シナリオ・センターの代表・小林幸恵が、出身ライターの活躍や業界動向から感じたことなど、2006年からほぼ毎日更新している日記です。
シナリオ・センター代表の小林です。参議院選挙が終りました。出口調の結果で早々と当選確実を発表できるのだそうですが、毎回投票にいっているのに、一度も出会ったことがありません。
疑問に思っていたら、池上彰さんが明快に答えてくれました。わからない人にはわかりやすく答え、政治家には鋭く突っ込む池上さん、テレ東でありながら(失礼!)選挙番組で視聴率トップをとった理由がわかりました。
(この写真、鹿が選挙ポスターを食べちゃったんですって。妙に納得。ツイッターから 😉 )
それにしても、大きな岐路に立っている日本の今、52.61%という低い投票率に愕然とします。
「入れる人がいない」「入れる政党がない」ことが投票しない理由の一番ですが、私も同じです。入れたい人も、入れたい政党もありませんでした。
それでも投票をするのは、ひとつの方向に進むことはストップだよと言いたい、抑止力に少しでもなりたいという気持ちからです。
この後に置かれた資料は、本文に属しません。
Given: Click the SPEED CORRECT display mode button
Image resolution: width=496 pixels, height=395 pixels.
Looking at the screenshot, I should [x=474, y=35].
「すべての人が違う思いや考えを持っている」ことを大事にしたい、正解がないのに自分と違う意見を抹殺する世の中を作りたくないからです。
シナリオを書くときは、すべての登場人物の性格、考え方、事情などを創ります。
人はひとりとして同じではない、ひとりひとりが違うから、ドラマが生まれるのです。
ドラマは、葛藤・対立・相克を描くことです。対立が深ければ深いほど、正解がないだけに、葛藤し悩みます。
自分と反対の考え方や違う想いをどれだけ理解し、自分の考え、想いを伝えるかが大事です。
押し付けの教育や押し付けの政治に、イヤというほどさらされてきた日本です。自分の考えを持ち、自分の言葉で伝える力こそ求められています。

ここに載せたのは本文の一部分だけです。